Be findable by machines. Having a beautiful website isn't enough if AI agents can't programmatically understand your capabilities. Structured data, API endpoints, and protocol compatibility become essential infrastructure.
Build trust through consistency. Trust accumulates slowly and erodes quickly. Every interaction is an opportunity to strengthen or weaken your position in the discovery hierarchy.
Think about user fit, not just conversion. AI agents are optimizing for user satisfaction, not business revenue. Businesses that try to game the system—that oversell or underdeliver—will be deprioritized. Those that focus on genuine fit will thrive.
The Network Effect
As more businesses join the Symbiosis network, the value for everyone increases. More options mean better matching. More interactions mean richer trust signals. More participants mean more opportunities for beneficial transactions.
This is a network effect, but not the winner-take-all kind that characterized social platforms. Symbiosis is designed for diversity—many businesses serving many needs through many AI intermediaries. The goal is ecosystem health, not platform dominance.
Looking Forward
Discovery has always evolved. Yellow pages gave way to search engines. Search engines gave way to social algorithms. Now AI agents are becoming the primary discovery mechanism for many transactions.
Businesses that understand this shift—and build for it—will be well-positioned for the coming decade. Those that continue optimizing for the old mechanisms will find their visibility declining as attention flows elsewhere.

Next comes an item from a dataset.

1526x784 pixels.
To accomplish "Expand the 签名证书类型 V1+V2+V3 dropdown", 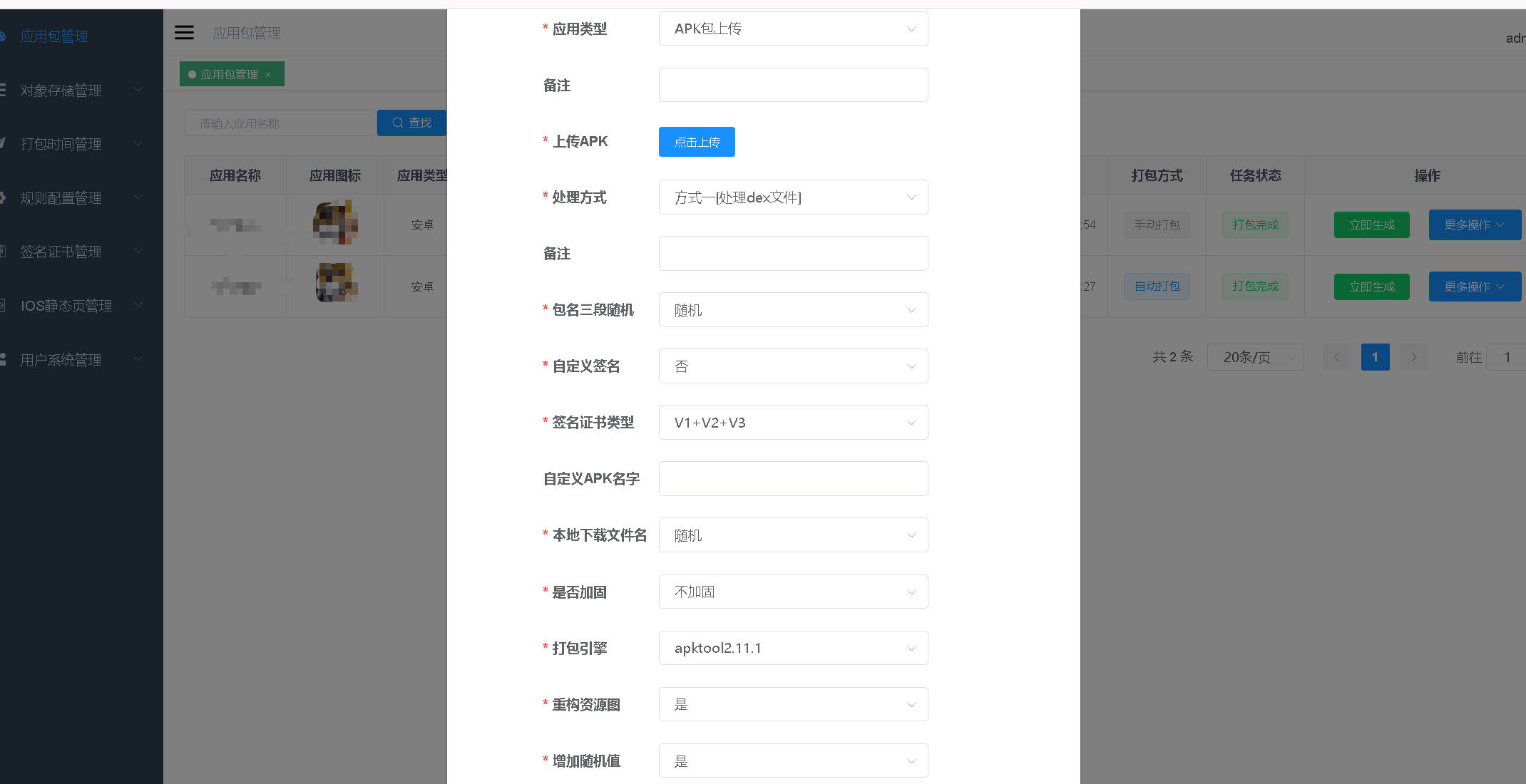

Symbiosis is our framework for navigating this transition. It's not the only approach, and it's certainly not complete. But it reflects our best thinking about how discovery works when AI intermediates commerce.
The businesses that thrive will be those that are genuinely good—reliable, capable, and fair. AI agents can detect quality in ways that traditional marketing couldn't fake. In this sense, the AI-mediated future might be more honest than the attention economy it replaces.